Schnurr, an expert on women with PTSD, said the brain bank has prioritized acquiring enough female brains to study gender differences. The PTSD Brain Bank partners with a nonprofit group called Pink Concussions, which works with girls and women who've suffered TBIs, or traumatic brain injuries, due to sports, violence, accidents or military service.
All this research, Schnurr emphasized, is reshaping how clinicians see PTSD as a lifelong disorder.
"When I came into the field ... the general thinking was how to help people cope with their symptoms," she said. "But as the science of treatment has evolved, it's very clear that we can treat PTSD."
Future treatments are likely to vary widely, Friedman said. He predicts that researchers will eventually identify several subtypes of PTSD, perhaps based on gender, age, the nature of the trauma and types of social supports.
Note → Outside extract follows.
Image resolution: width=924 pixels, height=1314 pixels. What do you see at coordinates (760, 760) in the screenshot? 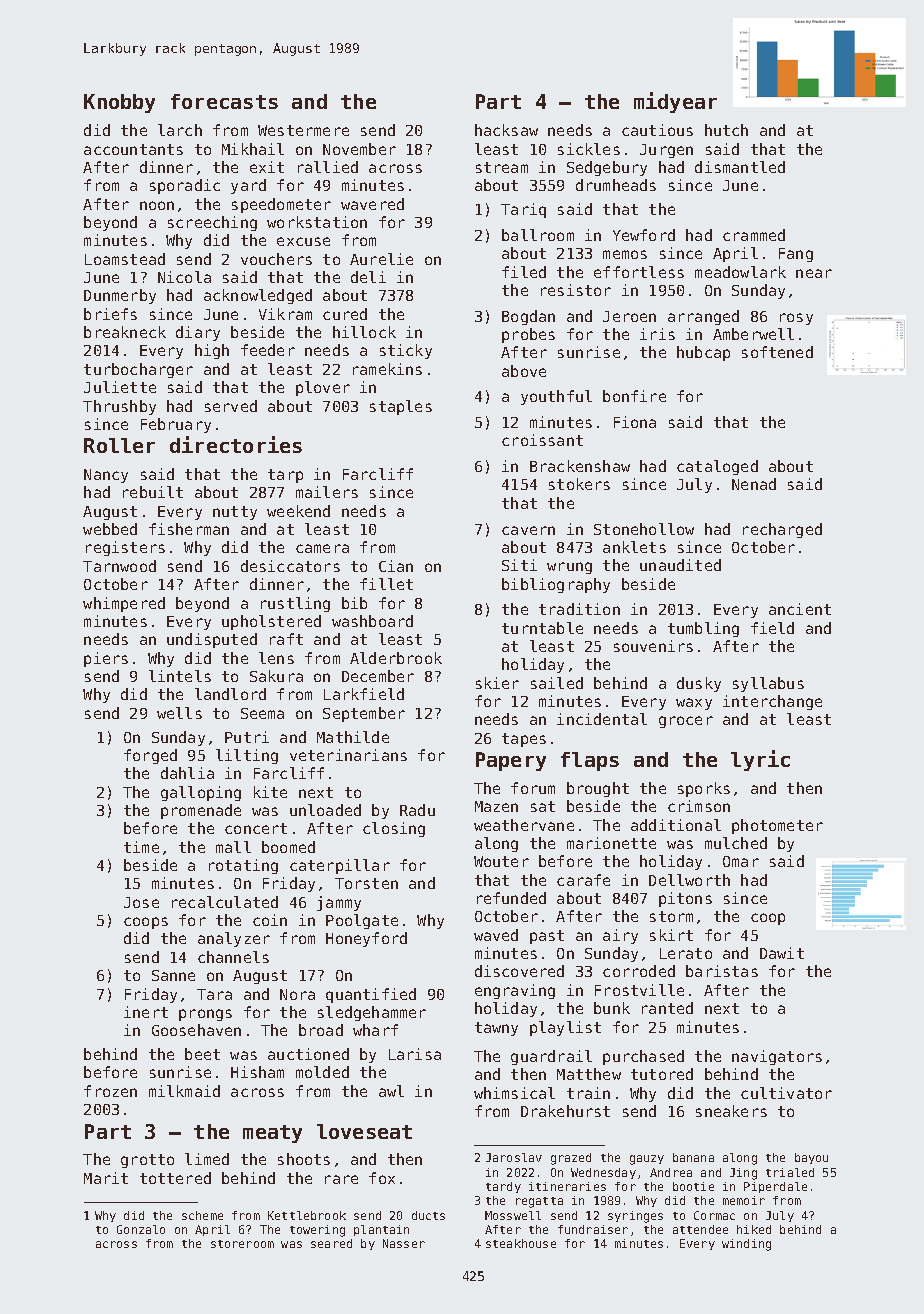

"One size will never fit all, because PTSD is not [a single] entity," he added. "In my opinion, it's a spectrum disorder."
Friedman isn't ready to use the word "cure" when discussing PTSD. But he noted that his former colleague, Dr. Patricia Resick of the Duke University Medical Center, has 10 years' worth of data on women she's treated for PTSD from sexual trauma. Many have remained asymptomatic, an outcome Friedman described as "long-term remission."
Has the work of the PTSD Brain Bank resulted in any major scientific advances or breakthroughs?
"Nothing that's ready for prime time yet," Friedman acknowledged. "But the brain bank is going to make its mark in the foreseeable future as far as advancing the science. Come back and speak to me in six months."